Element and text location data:
-*-*-

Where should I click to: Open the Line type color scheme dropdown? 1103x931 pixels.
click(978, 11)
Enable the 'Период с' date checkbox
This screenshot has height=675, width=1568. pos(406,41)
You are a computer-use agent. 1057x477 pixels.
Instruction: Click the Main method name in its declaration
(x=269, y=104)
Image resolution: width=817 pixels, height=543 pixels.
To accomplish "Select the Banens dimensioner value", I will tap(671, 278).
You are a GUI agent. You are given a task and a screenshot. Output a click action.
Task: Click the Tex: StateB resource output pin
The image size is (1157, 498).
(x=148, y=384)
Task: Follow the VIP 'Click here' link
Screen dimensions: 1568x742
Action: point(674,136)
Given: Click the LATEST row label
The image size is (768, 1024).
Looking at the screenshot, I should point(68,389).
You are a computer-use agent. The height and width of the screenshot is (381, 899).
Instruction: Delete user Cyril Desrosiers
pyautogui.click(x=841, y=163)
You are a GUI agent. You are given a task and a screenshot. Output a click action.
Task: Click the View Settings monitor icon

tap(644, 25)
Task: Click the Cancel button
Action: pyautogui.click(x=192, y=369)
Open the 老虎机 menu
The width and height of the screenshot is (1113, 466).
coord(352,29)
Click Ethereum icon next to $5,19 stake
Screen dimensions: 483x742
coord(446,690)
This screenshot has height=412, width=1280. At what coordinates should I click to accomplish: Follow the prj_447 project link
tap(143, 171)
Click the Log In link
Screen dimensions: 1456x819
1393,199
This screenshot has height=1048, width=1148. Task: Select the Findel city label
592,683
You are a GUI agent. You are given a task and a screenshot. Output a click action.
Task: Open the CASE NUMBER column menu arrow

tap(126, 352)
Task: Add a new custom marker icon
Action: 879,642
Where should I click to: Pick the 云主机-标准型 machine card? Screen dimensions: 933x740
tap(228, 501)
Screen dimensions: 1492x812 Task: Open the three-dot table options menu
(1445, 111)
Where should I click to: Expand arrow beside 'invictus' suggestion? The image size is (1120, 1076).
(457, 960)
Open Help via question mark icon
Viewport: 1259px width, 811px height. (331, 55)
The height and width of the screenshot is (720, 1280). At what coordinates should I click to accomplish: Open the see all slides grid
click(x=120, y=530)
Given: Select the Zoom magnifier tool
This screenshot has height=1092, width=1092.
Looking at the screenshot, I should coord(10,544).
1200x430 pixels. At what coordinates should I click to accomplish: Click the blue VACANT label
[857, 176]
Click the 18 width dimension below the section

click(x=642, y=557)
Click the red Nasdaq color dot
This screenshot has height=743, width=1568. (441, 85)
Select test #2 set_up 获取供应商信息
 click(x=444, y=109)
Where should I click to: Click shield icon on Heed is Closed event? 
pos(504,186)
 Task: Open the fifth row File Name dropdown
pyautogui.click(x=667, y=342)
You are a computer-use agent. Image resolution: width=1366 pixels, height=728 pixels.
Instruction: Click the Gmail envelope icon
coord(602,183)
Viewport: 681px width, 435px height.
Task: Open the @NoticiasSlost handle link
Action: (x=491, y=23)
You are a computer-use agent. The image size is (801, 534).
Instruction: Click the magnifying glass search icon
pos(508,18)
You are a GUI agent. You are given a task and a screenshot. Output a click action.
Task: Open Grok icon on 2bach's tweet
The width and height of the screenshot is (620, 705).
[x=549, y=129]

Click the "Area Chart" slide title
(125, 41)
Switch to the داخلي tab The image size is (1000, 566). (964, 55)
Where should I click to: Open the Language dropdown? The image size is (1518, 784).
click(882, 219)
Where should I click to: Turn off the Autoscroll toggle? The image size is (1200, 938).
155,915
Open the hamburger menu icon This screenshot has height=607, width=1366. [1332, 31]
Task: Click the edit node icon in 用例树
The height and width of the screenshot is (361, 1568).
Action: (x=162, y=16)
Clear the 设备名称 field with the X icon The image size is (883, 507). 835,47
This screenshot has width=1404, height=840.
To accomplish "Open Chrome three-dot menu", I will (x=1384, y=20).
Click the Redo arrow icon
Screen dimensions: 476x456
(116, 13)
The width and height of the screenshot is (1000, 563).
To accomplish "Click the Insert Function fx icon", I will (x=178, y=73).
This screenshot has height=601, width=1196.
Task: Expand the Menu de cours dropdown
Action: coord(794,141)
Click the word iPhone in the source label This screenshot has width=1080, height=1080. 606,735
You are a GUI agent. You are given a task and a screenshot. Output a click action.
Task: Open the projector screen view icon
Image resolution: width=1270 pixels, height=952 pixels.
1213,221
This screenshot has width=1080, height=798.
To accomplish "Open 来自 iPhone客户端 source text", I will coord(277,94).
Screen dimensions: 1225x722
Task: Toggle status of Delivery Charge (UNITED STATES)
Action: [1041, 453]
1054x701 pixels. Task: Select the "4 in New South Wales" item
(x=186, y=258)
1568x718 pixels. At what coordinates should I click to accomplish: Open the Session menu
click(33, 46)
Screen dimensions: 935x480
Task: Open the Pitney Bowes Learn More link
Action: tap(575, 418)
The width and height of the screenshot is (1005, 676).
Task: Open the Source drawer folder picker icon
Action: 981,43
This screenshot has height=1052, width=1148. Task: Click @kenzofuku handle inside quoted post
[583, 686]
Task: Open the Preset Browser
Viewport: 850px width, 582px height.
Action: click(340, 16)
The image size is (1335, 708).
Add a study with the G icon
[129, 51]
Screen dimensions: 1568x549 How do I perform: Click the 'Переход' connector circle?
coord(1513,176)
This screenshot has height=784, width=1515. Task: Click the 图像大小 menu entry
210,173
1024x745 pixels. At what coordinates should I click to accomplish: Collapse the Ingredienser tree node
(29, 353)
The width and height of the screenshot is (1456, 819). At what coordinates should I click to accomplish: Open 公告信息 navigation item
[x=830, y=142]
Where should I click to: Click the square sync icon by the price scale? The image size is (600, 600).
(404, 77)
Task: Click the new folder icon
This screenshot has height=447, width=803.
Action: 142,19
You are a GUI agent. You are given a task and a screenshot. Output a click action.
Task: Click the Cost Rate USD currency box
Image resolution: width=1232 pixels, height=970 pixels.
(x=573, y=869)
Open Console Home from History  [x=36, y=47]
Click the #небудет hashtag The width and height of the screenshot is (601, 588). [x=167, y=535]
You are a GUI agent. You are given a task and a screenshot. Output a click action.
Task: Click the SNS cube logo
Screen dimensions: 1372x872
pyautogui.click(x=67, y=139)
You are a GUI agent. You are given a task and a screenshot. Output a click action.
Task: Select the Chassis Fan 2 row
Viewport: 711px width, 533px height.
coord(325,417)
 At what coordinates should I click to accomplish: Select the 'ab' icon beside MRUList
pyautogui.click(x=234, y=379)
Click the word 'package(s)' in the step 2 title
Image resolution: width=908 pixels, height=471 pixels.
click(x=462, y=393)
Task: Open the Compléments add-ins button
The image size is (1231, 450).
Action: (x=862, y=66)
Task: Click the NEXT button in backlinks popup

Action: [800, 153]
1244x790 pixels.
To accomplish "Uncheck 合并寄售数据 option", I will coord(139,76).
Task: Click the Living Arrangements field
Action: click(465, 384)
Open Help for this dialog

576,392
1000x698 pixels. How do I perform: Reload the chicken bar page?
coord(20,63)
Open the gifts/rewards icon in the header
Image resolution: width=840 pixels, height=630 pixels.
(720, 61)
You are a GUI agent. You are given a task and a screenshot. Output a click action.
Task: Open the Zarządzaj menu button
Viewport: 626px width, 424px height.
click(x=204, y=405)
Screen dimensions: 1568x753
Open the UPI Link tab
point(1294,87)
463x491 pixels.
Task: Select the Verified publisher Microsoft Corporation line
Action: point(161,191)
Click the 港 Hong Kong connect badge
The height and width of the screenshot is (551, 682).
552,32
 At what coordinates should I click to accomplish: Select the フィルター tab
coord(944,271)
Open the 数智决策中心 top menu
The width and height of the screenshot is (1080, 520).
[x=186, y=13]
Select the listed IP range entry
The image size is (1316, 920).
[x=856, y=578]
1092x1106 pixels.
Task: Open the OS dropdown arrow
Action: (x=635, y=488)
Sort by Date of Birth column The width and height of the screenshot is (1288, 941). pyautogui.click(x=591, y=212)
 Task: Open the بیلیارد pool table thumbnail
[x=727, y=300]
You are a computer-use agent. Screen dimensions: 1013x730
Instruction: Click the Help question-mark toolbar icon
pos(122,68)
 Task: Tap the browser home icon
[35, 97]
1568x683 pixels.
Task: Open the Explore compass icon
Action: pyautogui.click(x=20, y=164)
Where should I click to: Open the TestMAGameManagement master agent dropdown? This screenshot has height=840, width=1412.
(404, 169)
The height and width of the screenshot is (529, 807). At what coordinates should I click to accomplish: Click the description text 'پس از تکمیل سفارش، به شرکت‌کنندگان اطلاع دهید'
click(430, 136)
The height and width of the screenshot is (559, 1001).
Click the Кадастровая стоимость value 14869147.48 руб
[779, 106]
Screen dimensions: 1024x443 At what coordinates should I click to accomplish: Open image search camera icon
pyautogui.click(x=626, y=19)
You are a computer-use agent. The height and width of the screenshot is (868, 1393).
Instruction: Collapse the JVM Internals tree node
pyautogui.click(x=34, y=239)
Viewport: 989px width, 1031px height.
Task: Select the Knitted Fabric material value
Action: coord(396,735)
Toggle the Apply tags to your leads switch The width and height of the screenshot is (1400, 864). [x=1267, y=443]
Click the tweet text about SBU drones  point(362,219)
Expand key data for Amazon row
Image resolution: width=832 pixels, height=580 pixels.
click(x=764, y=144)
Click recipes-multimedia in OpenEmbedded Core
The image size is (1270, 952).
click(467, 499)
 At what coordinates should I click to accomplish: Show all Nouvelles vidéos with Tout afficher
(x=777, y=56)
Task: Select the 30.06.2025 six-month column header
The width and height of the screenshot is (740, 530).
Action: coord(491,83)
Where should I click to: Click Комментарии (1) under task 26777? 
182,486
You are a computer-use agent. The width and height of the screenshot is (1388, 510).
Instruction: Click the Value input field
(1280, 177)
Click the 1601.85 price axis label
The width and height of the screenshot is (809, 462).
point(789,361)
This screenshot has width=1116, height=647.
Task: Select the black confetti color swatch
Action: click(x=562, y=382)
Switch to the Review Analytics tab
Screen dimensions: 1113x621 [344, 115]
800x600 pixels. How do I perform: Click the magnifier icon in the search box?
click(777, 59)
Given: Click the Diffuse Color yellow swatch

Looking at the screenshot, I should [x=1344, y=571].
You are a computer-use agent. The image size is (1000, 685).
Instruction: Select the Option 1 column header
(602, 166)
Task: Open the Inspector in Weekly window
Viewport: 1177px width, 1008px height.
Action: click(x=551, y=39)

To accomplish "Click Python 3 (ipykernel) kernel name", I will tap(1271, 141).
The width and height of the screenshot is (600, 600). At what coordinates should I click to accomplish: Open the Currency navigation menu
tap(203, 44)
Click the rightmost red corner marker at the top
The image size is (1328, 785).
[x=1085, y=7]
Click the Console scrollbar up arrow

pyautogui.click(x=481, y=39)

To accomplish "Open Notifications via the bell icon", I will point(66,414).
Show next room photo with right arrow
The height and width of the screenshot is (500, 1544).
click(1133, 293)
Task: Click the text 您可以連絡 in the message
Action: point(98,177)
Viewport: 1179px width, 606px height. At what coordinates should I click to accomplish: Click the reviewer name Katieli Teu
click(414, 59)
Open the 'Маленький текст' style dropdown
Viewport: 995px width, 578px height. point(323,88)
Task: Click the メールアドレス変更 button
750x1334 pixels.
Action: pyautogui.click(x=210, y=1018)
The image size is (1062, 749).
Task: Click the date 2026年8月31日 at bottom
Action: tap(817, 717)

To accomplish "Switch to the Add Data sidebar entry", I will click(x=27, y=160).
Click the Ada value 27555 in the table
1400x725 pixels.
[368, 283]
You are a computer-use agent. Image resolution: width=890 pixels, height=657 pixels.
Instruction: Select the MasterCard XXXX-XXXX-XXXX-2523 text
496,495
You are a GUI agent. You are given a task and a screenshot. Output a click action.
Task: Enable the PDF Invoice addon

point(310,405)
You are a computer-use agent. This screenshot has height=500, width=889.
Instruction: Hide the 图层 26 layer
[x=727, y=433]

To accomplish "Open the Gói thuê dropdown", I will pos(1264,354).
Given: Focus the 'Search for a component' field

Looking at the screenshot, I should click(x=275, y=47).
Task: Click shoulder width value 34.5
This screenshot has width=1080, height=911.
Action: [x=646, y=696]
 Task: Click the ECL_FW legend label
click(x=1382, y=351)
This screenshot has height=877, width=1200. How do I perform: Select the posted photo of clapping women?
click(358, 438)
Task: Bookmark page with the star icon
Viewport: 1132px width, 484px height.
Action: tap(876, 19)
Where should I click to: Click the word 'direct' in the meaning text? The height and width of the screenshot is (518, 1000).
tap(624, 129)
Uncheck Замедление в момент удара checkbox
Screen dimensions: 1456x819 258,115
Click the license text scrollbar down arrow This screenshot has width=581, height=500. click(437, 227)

-*-*-

REQUIRED WORK:
Output as a JSON list of strings the lines from the one containing "Enable the 'Период с' date checkbox" up to and including the one containing "(x=269, y=104)", one string per line and blank lines omitted.

WORKED ANSWER:
[
  "Enable the 'Период с' date checkbox",
  "This screenshot has height=675, width=1568. pos(406,41)",
  "You are a computer-use agent. 1057x477 pixels.",
  "Instruction: Click the Main method name in its declaration",
  "(x=269, y=104)"
]